Mis sur la touche par Laurent Gbagbo pour, entre autres, avoir dénoncé les excès des durs du régime, écarté lors de la campagne pour la présidentielle, exilé au Ghana durant la crise postélectorale, Mamadou Koulibaly signe son grand retour sur la scène politique. Interlocuteur du nouveau pouvoir, le président de l’Assemblée nationale veut sauver un Front populaire ivoirien (FPI, ancien parti au pouvoir) assommé par la double défaite électorale et militaire.
« L’objectif est de proposer un nouveau projet de société pour gagner la présidentielle de 2015 », explique-t-il.

> **Données enregistrées**:
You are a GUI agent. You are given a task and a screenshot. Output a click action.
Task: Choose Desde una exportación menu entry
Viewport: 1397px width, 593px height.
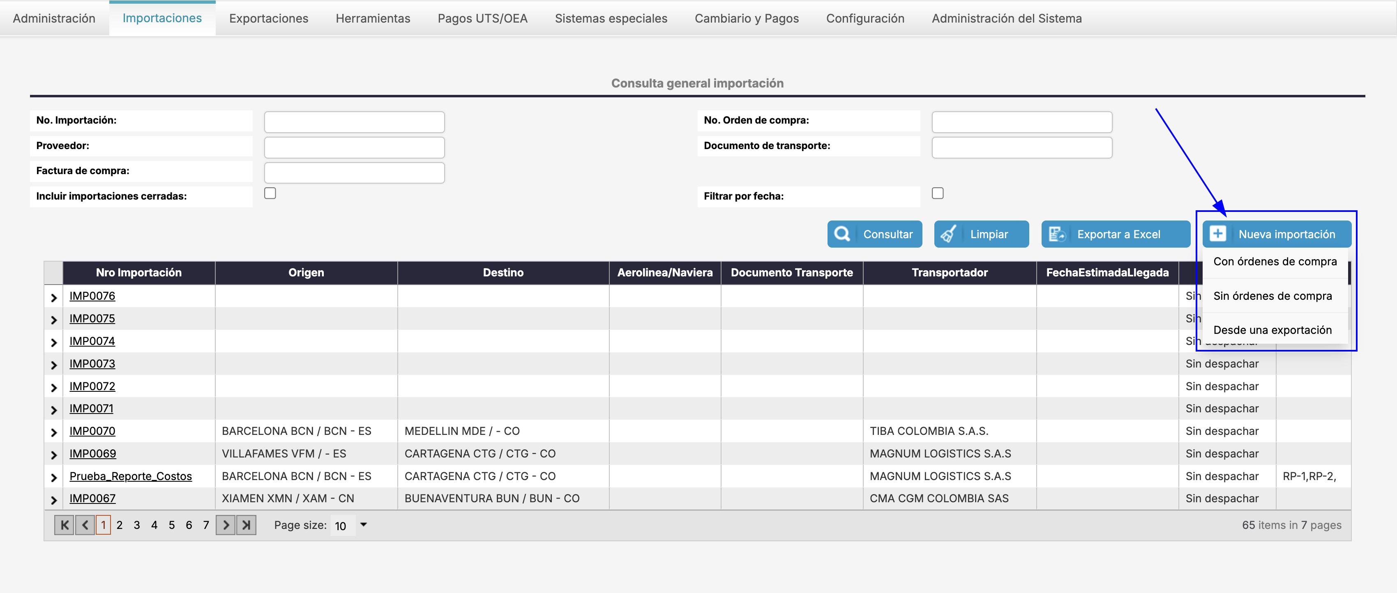[x=1272, y=330]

> **Objectif**: Affichez sans modification le passage du texte sur le retour politique de Mamadou Koulibaly, de "Mis sur la touche" à "électorale et militaire.".

> **Résultat**:
Mis sur la touche par Laurent Gbagbo pour, entre autres, avoir dénoncé les excès des durs du régime, écarté lors de la campagne pour la présidentielle, exilé au Ghana durant la crise postélectorale, Mamadou Koulibaly signe son grand retour sur la scène politique. Interlocuteur du nouveau pouvoir, le président de l’Assemblée nationale veut sauver un Front populaire ivoirien (FPI, ancien parti au pouvoir) assommé par la double défaite électorale et militaire.